# [Instructions]
1. Name every specific drug that the passage on wartime drug use says U.S. troops in Vietnam used.
2. From the passage on wartime drug use, quote the text from "The Rhodiola plant, rooted" up to and including "The Rhodiola Revolution.".

# [Extract to read]
The Rhodiola plant, rooted in the Arctic, was found by Soviet scientists to be an effective stimulant, helping soldiers stay alert and energized with limited side effects.

Rhodiola—a yellow-flowered succulent native to snowbound Arctic climes—elicited the most promising results. “It stimulates you, without making you crash and burn,” Patricia Gerbarg, an assistant clinical professor in psychiatry at New York Medical College and co-author of a 2004 book, The Rhodiola Revolution.

The Soviets found that it helped soldiers stay alert and energized during sleep-deprivation tests, Gerbarg told National Geographic in 2016. It put cosmonauts at the Russian space station in a better mood after weeks of cramped living.

U.S. military personnel began using performance-enhancers in “truly astonishing numbers” in Vietnam, writes Hunt, citing a 1971 government report that said 225 million doses of stimulants were distributed between 1966 and 1969 alone.

Vietnam has been characterized as the first “pharmacological war,” The Atlantic reported in 2016, due to “a level of consumption of psychoactive substances by military personnel…unprecedented in American history.”

Illicit use of marijuana by American ground troops in Vietnam—88 per cent of whom were draftees in 1969—is well documented. Research suggests that 3.2 per cent of soldiers arriving in-country were also heavy amphetamine users. The rate is believed to have risen to 5.2 per cent after a year.

U.S. troops in Vietnam consumed more amphetamines than U.S. and British troops took during the Second World War. Amphetamines, marijuana and heroin use was common among so-called grunts. [ALDO STEPHEN PANZIERI, 1969]

Some historians suggest that 10 to 15 per cent of U.S. soldiers in Vietnam were addicted to heroin. British philosopher Nick Land described the war as “a decisive point of intersection between pharmacology and the technology of violence.”

“We had the best amphetamines available and they were supplied by the U.S. government,” Elton Manzione, a member of a long-range reconnaissance platoon, told The Atlantic.

A navy commando said the drugs “gave you a sense of bravado as well as keeping you awake. Every sight and sound was heightened. You were wired into it all and at times you felt really invulnerable.”

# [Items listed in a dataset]

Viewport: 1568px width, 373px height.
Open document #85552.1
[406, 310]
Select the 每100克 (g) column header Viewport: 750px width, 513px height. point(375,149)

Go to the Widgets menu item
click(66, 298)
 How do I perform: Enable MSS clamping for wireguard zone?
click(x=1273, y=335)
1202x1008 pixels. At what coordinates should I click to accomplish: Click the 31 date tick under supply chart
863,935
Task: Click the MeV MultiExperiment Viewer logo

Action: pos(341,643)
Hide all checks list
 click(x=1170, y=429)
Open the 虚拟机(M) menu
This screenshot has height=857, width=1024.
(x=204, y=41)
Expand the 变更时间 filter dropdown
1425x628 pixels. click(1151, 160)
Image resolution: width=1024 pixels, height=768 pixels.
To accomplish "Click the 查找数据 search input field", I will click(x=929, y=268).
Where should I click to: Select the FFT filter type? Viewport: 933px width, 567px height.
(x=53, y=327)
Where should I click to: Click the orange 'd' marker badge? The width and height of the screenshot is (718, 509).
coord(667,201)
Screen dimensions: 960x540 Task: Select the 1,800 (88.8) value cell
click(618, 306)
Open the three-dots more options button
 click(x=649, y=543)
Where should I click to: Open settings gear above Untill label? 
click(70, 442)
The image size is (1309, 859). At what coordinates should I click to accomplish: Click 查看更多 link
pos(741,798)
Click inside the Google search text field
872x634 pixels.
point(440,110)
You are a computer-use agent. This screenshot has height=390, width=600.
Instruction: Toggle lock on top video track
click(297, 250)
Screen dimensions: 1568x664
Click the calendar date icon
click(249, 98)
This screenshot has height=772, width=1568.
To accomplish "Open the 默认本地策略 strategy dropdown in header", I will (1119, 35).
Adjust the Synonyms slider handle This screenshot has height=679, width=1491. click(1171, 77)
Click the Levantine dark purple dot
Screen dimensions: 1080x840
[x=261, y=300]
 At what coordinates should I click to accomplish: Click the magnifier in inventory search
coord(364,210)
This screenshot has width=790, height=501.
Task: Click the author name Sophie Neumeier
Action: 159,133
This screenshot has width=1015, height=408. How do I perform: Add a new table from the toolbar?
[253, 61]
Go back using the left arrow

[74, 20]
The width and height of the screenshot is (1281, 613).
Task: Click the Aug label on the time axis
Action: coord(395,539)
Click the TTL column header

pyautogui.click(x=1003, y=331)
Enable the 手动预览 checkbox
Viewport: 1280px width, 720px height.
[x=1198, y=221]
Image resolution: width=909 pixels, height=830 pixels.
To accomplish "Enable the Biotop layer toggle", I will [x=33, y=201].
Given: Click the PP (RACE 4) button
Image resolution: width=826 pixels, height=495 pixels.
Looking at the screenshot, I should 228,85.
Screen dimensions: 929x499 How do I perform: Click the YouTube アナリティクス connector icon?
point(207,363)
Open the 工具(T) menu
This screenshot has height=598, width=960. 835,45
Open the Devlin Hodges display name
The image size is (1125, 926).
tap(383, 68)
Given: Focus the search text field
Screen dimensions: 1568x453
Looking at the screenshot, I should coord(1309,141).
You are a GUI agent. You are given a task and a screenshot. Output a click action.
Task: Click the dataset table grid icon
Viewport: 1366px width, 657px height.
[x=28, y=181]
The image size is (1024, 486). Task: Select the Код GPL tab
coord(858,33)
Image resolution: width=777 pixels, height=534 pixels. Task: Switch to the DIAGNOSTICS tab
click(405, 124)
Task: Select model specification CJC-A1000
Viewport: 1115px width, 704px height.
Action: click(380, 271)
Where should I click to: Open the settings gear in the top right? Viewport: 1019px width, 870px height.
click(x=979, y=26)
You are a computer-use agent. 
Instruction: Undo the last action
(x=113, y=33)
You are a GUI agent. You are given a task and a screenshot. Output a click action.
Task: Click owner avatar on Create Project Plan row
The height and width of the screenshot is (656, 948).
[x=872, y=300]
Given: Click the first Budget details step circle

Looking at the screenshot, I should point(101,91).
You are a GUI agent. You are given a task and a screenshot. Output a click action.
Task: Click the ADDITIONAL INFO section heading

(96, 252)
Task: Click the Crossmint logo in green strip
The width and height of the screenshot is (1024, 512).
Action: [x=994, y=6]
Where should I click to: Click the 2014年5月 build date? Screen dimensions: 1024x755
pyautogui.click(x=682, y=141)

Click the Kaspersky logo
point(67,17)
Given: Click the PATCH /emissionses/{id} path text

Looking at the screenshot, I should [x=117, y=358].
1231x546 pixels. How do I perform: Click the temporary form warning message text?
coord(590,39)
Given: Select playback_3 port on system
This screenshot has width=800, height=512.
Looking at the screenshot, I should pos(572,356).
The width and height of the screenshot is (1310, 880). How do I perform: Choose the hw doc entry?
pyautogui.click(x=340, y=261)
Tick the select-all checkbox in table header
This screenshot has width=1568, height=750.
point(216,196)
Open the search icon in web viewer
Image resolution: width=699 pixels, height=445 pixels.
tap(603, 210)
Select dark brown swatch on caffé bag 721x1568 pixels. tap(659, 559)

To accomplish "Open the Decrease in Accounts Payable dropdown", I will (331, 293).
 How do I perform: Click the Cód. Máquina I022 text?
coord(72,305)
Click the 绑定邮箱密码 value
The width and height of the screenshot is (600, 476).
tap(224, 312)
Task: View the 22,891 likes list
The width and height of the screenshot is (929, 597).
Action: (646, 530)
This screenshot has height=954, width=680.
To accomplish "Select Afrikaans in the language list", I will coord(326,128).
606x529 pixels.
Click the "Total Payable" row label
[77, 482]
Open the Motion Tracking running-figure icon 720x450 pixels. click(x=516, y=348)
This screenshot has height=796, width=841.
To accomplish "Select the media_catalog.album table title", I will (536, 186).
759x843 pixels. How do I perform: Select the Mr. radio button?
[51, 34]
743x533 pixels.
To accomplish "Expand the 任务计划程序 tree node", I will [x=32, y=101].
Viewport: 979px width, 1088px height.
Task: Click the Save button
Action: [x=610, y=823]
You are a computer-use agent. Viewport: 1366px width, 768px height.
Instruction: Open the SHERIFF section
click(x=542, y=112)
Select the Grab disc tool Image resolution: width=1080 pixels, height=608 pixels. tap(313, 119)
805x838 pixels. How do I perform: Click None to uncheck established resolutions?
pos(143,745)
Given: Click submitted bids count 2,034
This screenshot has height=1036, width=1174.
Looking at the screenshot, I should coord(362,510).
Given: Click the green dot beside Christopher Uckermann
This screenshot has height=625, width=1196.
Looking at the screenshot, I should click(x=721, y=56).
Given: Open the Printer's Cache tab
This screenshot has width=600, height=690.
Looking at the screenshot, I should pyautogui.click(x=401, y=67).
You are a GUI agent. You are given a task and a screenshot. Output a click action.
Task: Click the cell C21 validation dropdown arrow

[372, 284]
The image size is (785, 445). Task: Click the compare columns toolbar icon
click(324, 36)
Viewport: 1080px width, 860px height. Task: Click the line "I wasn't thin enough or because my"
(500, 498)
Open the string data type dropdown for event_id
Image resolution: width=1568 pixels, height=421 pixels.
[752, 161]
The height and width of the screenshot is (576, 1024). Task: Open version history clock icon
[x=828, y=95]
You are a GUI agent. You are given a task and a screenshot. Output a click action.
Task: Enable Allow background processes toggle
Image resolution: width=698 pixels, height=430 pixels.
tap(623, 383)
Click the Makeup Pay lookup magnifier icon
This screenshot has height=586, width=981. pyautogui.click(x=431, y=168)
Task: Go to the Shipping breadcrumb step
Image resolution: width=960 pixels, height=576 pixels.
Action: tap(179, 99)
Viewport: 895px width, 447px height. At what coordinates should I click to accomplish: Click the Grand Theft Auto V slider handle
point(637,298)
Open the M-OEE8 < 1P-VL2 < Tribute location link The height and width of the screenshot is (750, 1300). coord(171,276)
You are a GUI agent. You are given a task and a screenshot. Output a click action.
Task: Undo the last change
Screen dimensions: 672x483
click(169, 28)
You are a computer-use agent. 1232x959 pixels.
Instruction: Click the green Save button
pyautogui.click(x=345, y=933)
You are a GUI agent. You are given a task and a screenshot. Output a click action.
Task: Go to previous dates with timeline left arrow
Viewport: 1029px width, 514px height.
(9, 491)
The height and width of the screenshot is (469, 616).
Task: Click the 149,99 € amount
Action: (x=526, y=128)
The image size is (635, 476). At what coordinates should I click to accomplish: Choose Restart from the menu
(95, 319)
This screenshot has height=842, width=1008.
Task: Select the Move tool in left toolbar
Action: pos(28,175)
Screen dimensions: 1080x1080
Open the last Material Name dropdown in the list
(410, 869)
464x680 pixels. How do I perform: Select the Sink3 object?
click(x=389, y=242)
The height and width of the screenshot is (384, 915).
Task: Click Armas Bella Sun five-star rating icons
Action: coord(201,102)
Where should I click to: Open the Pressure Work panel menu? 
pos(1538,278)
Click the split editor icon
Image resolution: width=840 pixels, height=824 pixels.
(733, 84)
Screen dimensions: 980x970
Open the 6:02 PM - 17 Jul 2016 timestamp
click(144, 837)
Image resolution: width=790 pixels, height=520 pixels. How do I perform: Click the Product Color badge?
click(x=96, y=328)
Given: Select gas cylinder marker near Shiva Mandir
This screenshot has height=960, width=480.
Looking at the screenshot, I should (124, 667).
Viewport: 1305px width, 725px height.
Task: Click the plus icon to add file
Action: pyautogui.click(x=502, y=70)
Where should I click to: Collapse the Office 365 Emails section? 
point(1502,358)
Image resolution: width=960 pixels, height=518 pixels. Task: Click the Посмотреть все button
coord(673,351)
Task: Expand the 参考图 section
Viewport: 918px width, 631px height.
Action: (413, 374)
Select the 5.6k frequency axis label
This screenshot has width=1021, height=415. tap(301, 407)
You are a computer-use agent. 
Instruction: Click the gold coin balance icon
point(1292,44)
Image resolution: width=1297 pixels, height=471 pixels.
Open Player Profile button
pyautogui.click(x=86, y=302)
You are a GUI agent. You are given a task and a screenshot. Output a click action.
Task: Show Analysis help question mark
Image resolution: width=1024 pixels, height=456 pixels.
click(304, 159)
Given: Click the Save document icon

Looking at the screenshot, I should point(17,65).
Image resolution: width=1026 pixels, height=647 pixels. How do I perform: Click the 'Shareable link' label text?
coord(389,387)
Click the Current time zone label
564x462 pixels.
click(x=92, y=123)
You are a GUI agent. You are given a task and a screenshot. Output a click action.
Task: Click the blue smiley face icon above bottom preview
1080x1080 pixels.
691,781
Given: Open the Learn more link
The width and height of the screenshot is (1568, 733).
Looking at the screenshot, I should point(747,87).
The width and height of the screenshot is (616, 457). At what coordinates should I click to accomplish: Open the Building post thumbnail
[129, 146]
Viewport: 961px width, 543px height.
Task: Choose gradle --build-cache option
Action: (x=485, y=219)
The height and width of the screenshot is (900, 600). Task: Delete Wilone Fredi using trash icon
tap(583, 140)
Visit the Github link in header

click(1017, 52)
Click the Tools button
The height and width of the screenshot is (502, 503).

# [Outputs by task]
1. Marijuana, amphetamines and heroin.

2.
The Rhodiola plant, rooted in the Arctic, was found by Soviet scientists to be an effective stimulant, helping soldiers stay alert and energized with limited side effects.

Rhodiola—a yellow-flowered succulent native to snowbound Arctic climes—elicited the most promising results. “It stimulates you, without making you crash and burn,” Patricia Gerbarg, an assistant clinical professor in psychiatry at New York Medical College and co-author of a 2004 book, The Rhodiola Revolution.